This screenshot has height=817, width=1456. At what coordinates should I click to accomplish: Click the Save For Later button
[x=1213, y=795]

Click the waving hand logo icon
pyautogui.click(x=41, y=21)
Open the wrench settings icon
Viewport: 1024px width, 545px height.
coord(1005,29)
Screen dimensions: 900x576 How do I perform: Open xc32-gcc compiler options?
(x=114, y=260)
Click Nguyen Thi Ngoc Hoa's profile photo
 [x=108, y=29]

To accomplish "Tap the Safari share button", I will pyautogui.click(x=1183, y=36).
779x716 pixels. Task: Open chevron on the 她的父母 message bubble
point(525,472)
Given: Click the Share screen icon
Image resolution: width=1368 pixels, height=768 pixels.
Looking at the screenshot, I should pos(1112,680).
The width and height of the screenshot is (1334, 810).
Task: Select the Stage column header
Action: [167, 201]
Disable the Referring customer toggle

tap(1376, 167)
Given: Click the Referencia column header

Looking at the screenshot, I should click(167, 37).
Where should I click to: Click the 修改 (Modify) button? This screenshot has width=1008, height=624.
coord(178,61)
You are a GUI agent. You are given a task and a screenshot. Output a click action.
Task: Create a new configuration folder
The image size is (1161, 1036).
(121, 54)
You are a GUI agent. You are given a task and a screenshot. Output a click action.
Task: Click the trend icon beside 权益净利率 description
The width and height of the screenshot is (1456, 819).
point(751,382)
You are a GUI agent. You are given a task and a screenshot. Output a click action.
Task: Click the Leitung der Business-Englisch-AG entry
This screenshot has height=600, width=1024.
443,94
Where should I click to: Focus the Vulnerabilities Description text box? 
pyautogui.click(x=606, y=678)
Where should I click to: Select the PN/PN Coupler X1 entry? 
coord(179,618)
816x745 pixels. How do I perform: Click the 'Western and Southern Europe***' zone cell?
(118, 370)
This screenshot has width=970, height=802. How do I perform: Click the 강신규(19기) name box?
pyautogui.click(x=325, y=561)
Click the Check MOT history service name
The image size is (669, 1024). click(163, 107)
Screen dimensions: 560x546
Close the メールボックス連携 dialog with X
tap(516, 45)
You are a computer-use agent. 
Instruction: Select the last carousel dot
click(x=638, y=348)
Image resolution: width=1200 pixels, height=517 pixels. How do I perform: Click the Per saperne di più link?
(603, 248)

* _Alıştırmanın istediği_:
Girdilerin en başından başlayıp "pyautogui.click(x=606, y=678)" bulunan satıra kadar (o satır da dahil) devam eden satırları, boş satırları atlayarak numaralı bir listeye dönüştür.

* _Eksiksiz yanıt_:
1. This screenshot has height=817, width=1456. At what coordinates should I click to accomplish: Click the Save For Later button
2. [x=1213, y=795]
3. Click the waving hand logo icon
4. pyautogui.click(x=41, y=21)
5. Open the wrench settings icon
6. Viewport: 1024px width, 545px height.
7. coord(1005,29)
8. Screen dimensions: 900x576 How do I perform: Open xc32-gcc compiler options?
9. (x=114, y=260)
10. Click Nguyen Thi Ngoc Hoa's profile photo
11.  [x=108, y=29]
12. To accomplish "Tap the Safari share button", I will pyautogui.click(x=1183, y=36).
13. 779x716 pixels. Task: Open chevron on the 她的父母 message bubble
14. point(525,472)
15. Given: Click the Share screen icon
16. Image resolution: width=1368 pixels, height=768 pixels.
17. Looking at the screenshot, I should pos(1112,680).
18. The width and height of the screenshot is (1334, 810).
19. Task: Select the Stage column header
20. Action: [167, 201]
21. Disable the Referring customer toggle
22. tap(1376, 167)
23. Given: Click the Referencia column header
24. Looking at the screenshot, I should click(167, 37).
25. Where should I click to: Click the 修改 (Modify) button? This screenshot has width=1008, height=624.
26. coord(178,61)
27. You are a GUI agent. You are given a task and a screenshot. Output a click action.
28. Task: Create a new configuration folder
29. The image size is (1161, 1036).
30. (121, 54)
31. You are a GUI agent. You are given a task and a screenshot. Output a click action.
32. Task: Click the trend icon beside 权益净利率 description
33. The width and height of the screenshot is (1456, 819).
34. point(751,382)
35. You are a GUI agent. You are given a task and a screenshot. Output a click action.
36. Task: Click the Leitung der Business-Englisch-AG entry
37. This screenshot has height=600, width=1024.
38. 443,94
39. Where should I click to: Focus the Vulnerabilities Description text box? 
40. pyautogui.click(x=606, y=678)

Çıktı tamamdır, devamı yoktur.